Despite conventional wisdom to the contrary, most consumers say they are satisfied with their primary financial institutions, according to the household finances module of Expectations & Experiences, the Fiserv quarterly consumer trends survey conducted by Harris Poll. While that may be welcome news overall, there are definite areas for improvement, particularly with that important and often mentioned segment – millennials.
This study was conducted within the U.S. between October 22 and November 5, 2015 by Harris Poll on behalf of Fiserv, Inc., among 3,050 U.S. adults ages 18 or older who are part of a household that currently has a checking account with a bank, credit union, brokerage firm or other financial organization, and who have at least some level of involvement in managing their household finances. The Expectations & Experiences paper summarizes the findings and methodology.
At 65 percent, customer satisfaction scores for early millennials (ages 18-24) are 26 percent lower than for seniors (88 percent), which may speak to changing expectations and less favorable views of financial institutions among younger generations. Even among millennials, scores increase with age; 75 percent of late millennials (ages 25–35) say they are highly satisfied with their financial organizations – 15 percent higher than for early millennials.
"Millennials want financial services that fit how they live and do business, and they'll shop around until they find a financial organization that offers the speed, customization and guidance they're looking for," said Nikki Waters, vice president, Consumer Marketing, Fiserv. "Some financial institutions may not yet be equipped to provide this type of tailored information and services, leaving many millennials wanting – and searching – for more."
As a group, millennials appear to have a difficult time making their way financially, with 48 percent of early millennials saying they feel lost when trying to manage their household expenses, according to the survey. For guidance, early millennials most often turn to family members (66 percent). However, compared to older generations, millennials as a whole express the highest interest in unbiased financial guidance and support from their financial institutions through such tools as webinars and comparison tools.
In addition to providing real-time information and enhanced mobile security, financial institutions that offer help setting up and sticking to a budget, tools for managing debt and bills, and alerts when finances go off course may be more likely to establish long-lasting, satisfying relationships with their millennial accountholders. Customer service also looms large with younger generations – 26 percent of early millennials who have more than one financial organization say the reason they have multiple financial organizations is because they like to "shop around" when choosing a financial organization and having multiple financial organizations helps them assess the level of customer service.

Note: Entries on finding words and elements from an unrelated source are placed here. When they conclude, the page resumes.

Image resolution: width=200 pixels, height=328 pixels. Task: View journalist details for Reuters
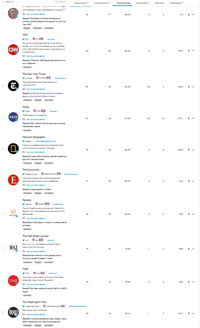pyautogui.click(x=35, y=218)
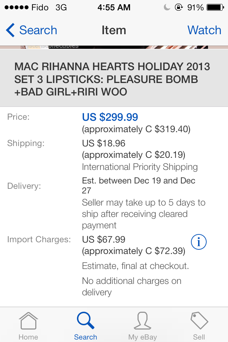This screenshot has width=228, height=342.
Task: Tap the item photo strip
Action: [114, 47]
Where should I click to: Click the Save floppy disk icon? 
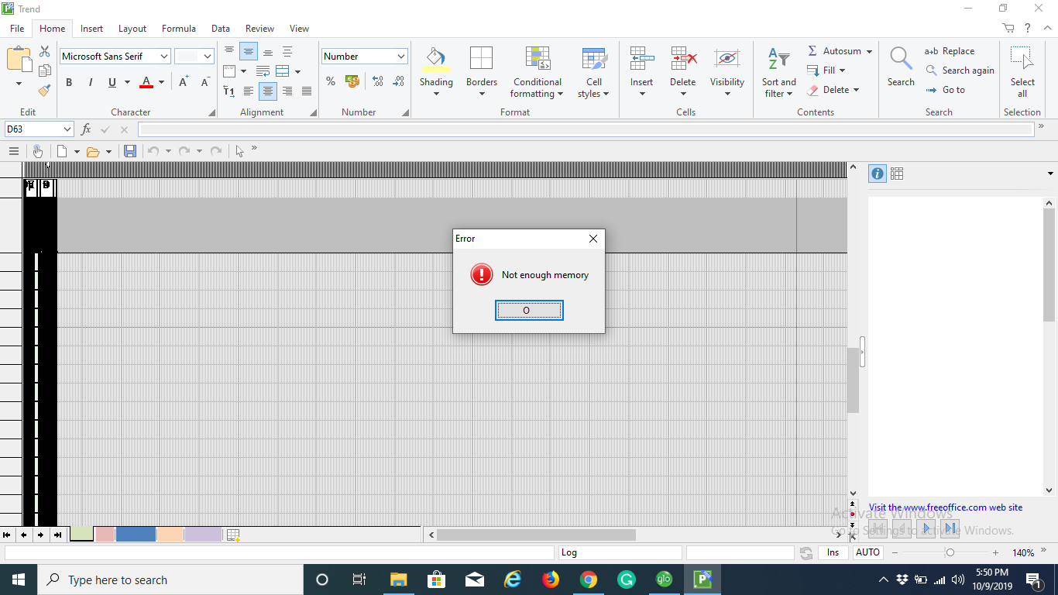point(130,151)
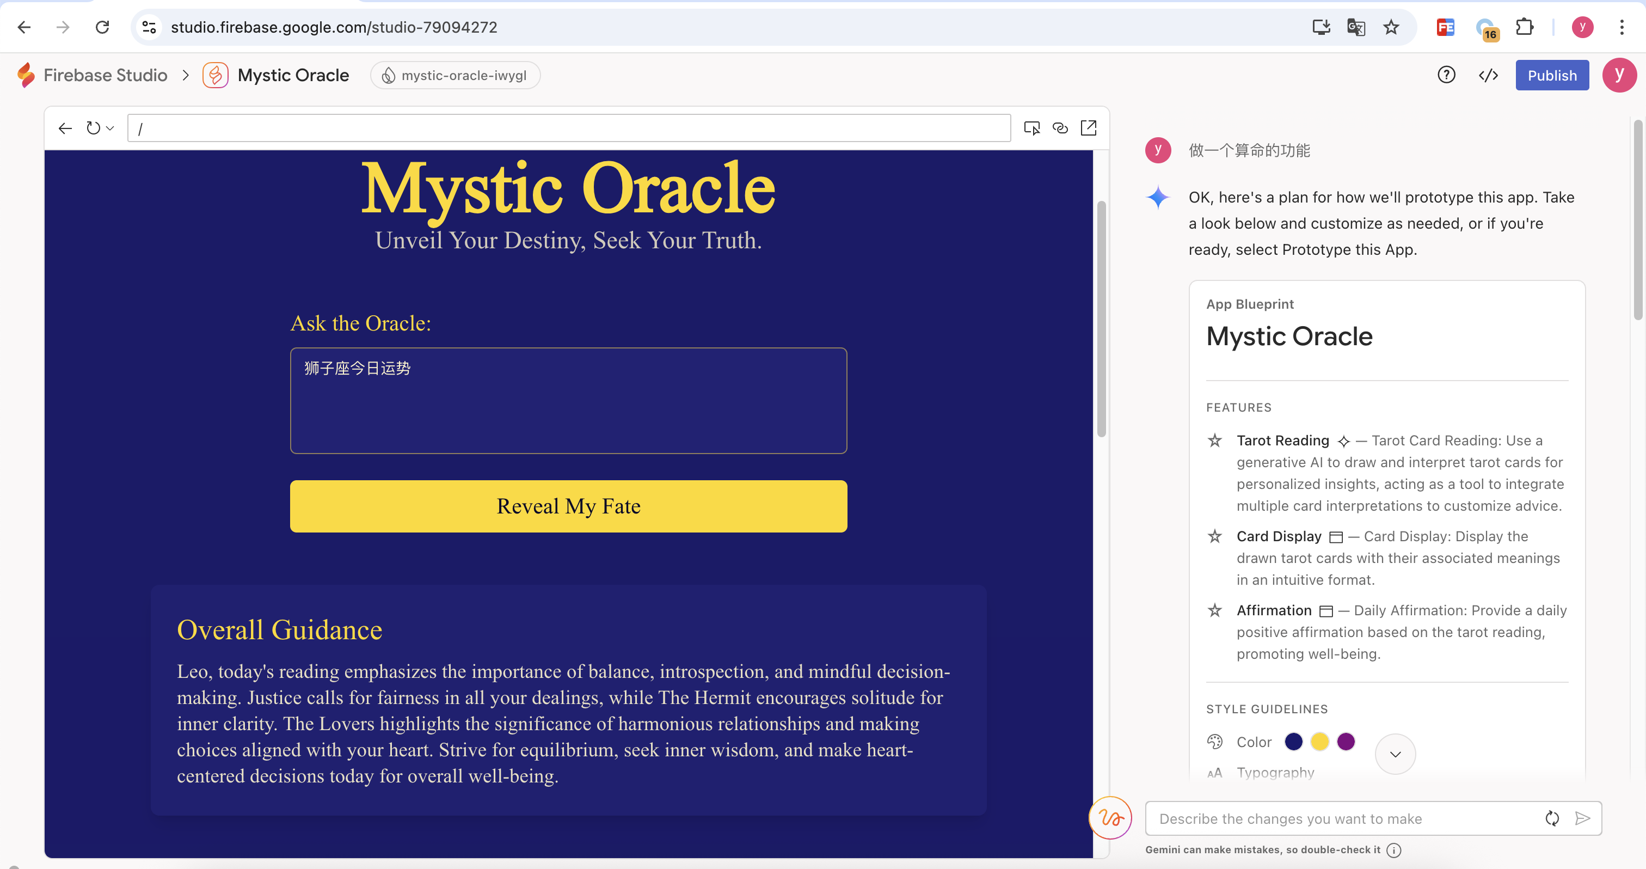Open the mystic-oracle-iwygl project chip

click(455, 75)
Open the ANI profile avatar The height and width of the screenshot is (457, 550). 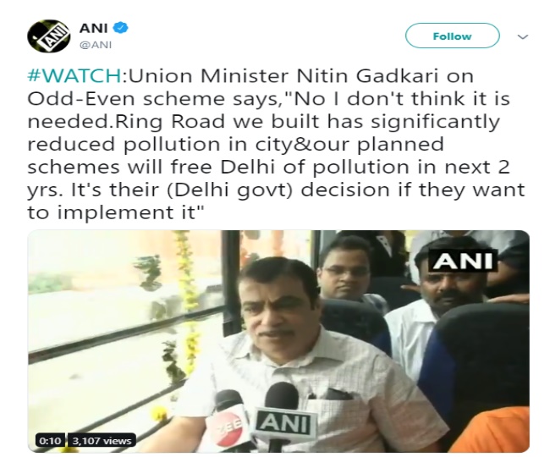pyautogui.click(x=49, y=36)
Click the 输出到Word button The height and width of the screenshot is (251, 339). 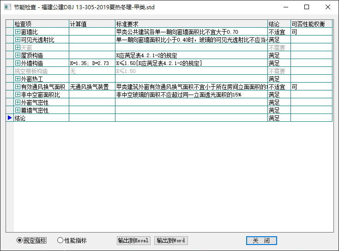pos(171,240)
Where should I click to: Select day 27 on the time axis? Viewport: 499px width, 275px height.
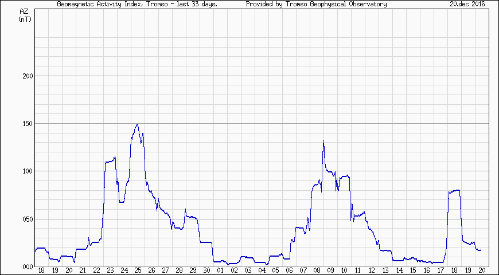coord(165,270)
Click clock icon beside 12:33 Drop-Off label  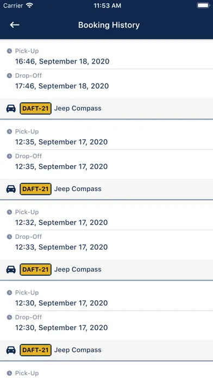tap(9, 237)
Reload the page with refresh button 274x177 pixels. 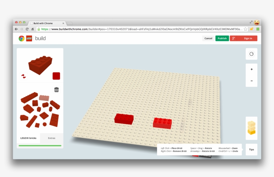[x=27, y=29]
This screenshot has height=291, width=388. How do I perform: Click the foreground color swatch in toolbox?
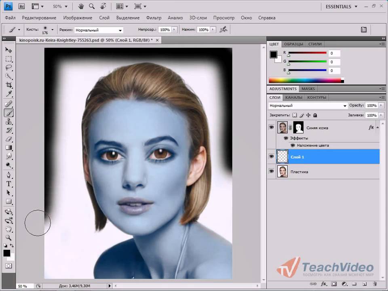(7, 253)
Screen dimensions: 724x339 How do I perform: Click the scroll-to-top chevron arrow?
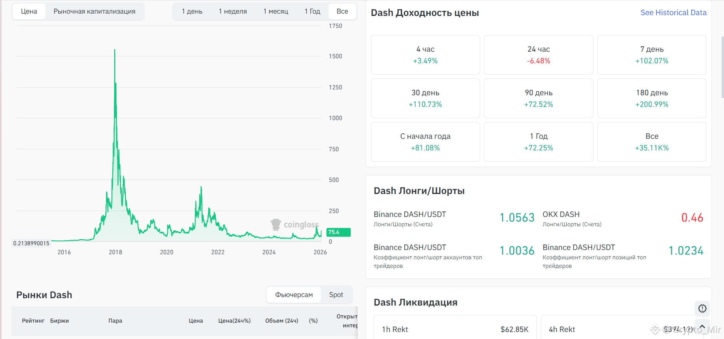tap(702, 327)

Most households use multiple institutions to satisfy their needs, with 41 percent using four or more. However, only 25 percent of early millennials use this many financial institutions – a figure that jumps to 45 percent for late millennials. As they grow more comfortable with their finances, millennials may be especially inclined to pick and choose the services they want with multiple financial services providers. This generation has a "consume-as-you-go" attitude. For example, many may rather pay for a seat in a shared car service than own a car. Diversified offerings, especially digital products and solutions, will help keep consumers from going elsewhere – and earn more wallet share for the financial institution.
Although people choose a bank or credit union for several reasons, they stay when they are satisfied with the relationship they have with their financial institution. Seventy-six percent of all households are satisfied (rating of 8–10 on a scale from 0–10) with their primary financial institutions, and 53 percent of households view their financial organizations as partners in financial management.
The bottom line? People are satisfied with their financial institutions, but this satisfaction – and what is needed to maintain it – is being reset by millennials. To stay relevant, financial organizations must offer the products, services and support that are in step with how people live and work today.